As education increasingly relies on data-driven methodologies, accurately predicting student performance is essential for implementing timely and effective interventions. The California Student Performance Dataset offers a distinctive basis for analyzing complex elements that affect educational results, such as student demographics, academic behaviours, and emotional health. This study presents the GNN-Transformer-InceptionNet (GNN-TINet) model to overcome the constraints of prior models that fail to effectively capture intricate interactions in multi-label contexts, where students may display numerous performance categories concurrently. The GNN-TINet utilizes InceptionNet, transformer architectures, and graph neural networks (GNN) to improve precision in multi-label student performance forecasting. Advanced preprocessing approaches, such as Contextual Frequency Encoding (CFI) and Contextual Adaptive Imputation (CAI), were used on a dataset of 97,000 occurrences. The model achieved exceptional outcomes, exceeding current standards with a Predictive Consistency Score (PCS) of 0.92 and an accuracy of 98.5%. Exploratory data analysis revealed significant relationships between GPA, homework completion, and parental involvement, emphasizing the complex nature of academic achievement. The results illustrate the GNN-TINet's potential to identify at-risk pupils, providing a robust resource for educators and policymakers to improve learning outcomes. This study enhances educational data mining by enabling focused interventions that promote educational equality, tackling significant challenges in the domain.

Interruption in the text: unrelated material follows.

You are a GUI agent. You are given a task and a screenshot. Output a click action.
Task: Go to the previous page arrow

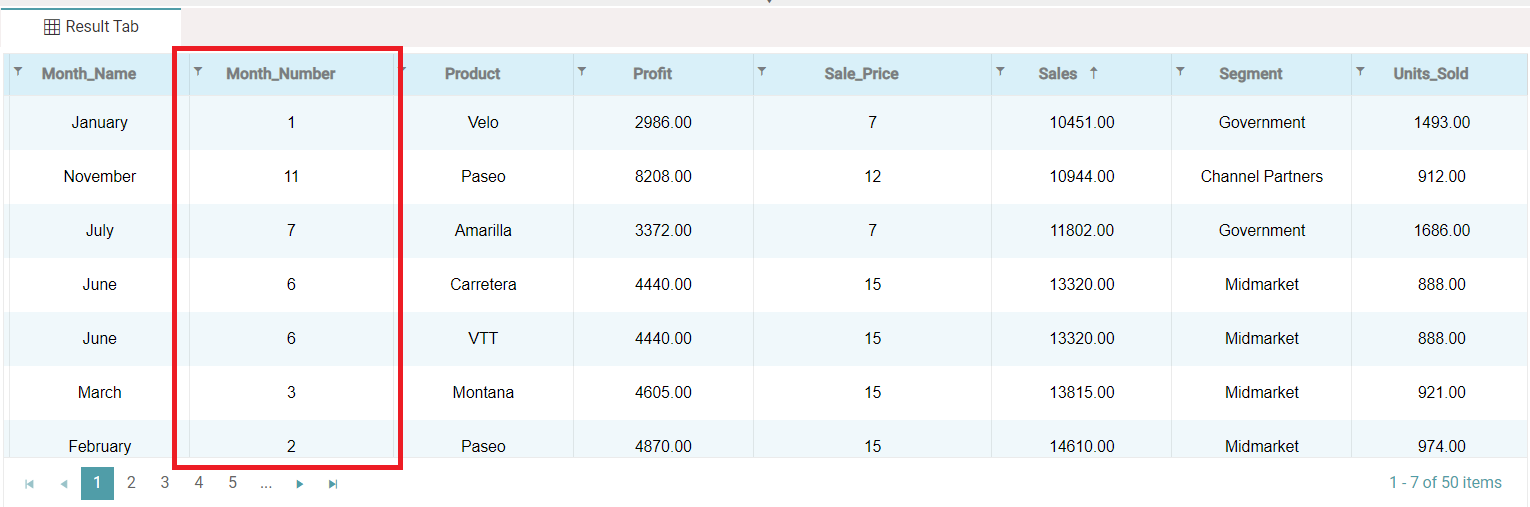[63, 484]

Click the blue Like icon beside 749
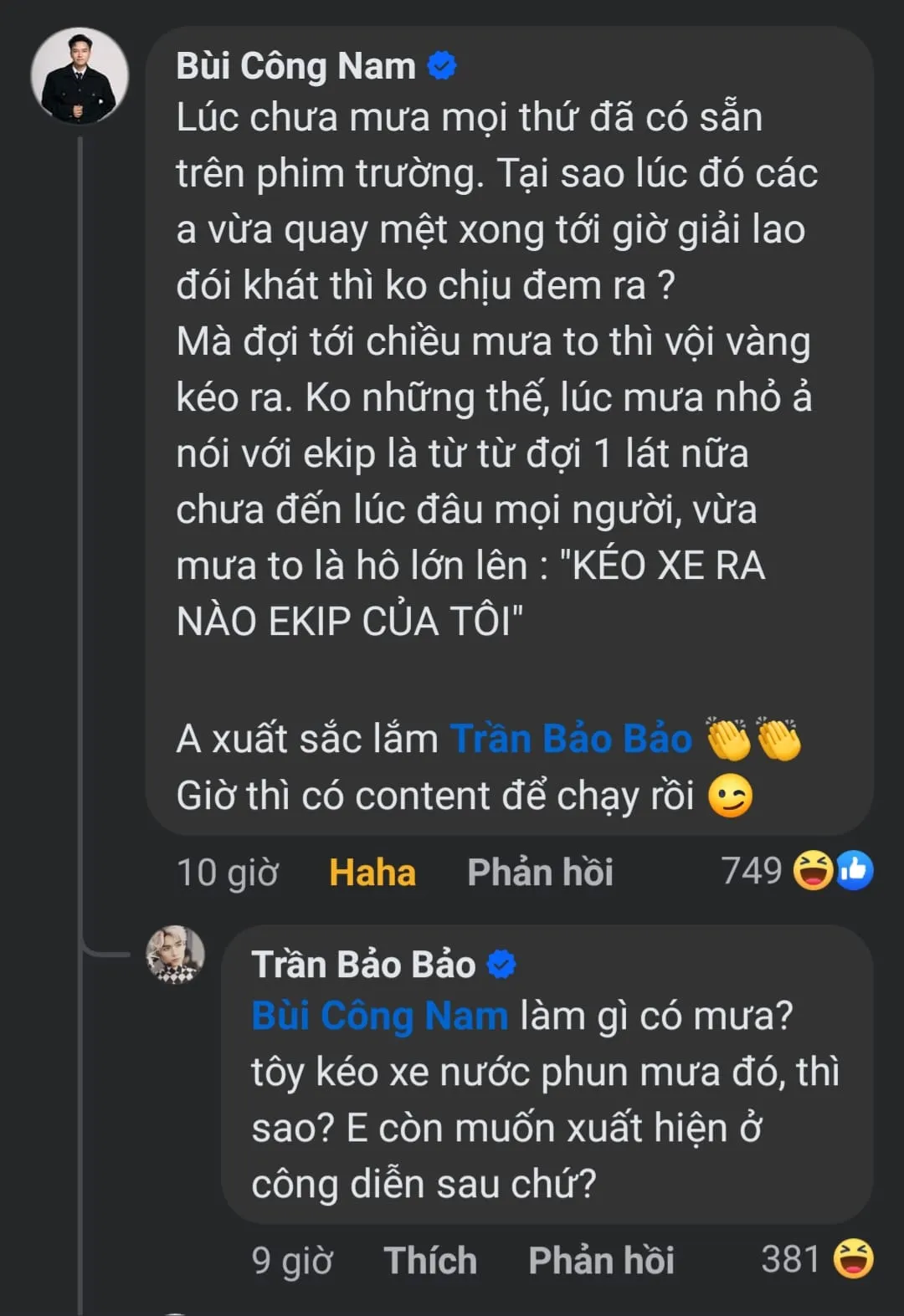[855, 871]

随着教育越来越依赖数据驱动的方法,准确预测学生成绩对于实施及时有效的干预措施至关重要。加利福尼亚学生成绩数据集为分析影响教育成果的复杂因素提供了独特的基础,这些因素包括学生人口统计学特征、学习行为和心理健康。本研究提出了GNN-Transformer-InceptionNet(GNN-TINet)模型,以克服先前模型的局限性,这些模型无法有效地捕捉多标签情境中的复杂交互,在这种情境下学生可能同时表现出多种成绩类别。GNN-TINet利用InceptionNet、Transformer架构和图神经网络(GNN)来提高多标签学生成绩预测的精度。对一个包含97000个记录的数据集使用了先进的预处理方法,如上下文频率编码(CFI)和上下文自适应插补(CAI)。该模型取得了优异的成果,预测一致性得分(PCS)为0.92,准确率为98.5%,超过了当前标准。探索性数据分析揭示了平均绩点、作业完成情况和家长参与度之间的显著关系,强调了学业成绩的复杂性。结果表明GNN-TINet在识别有风险学生方面的潜力,为教育工作者和政策制定者改善学习成果提供了有力资源。本研究通过实现有针对性的干预措施来促进教育公平,应对该领域的重大挑战,从而加强了教育数据挖掘。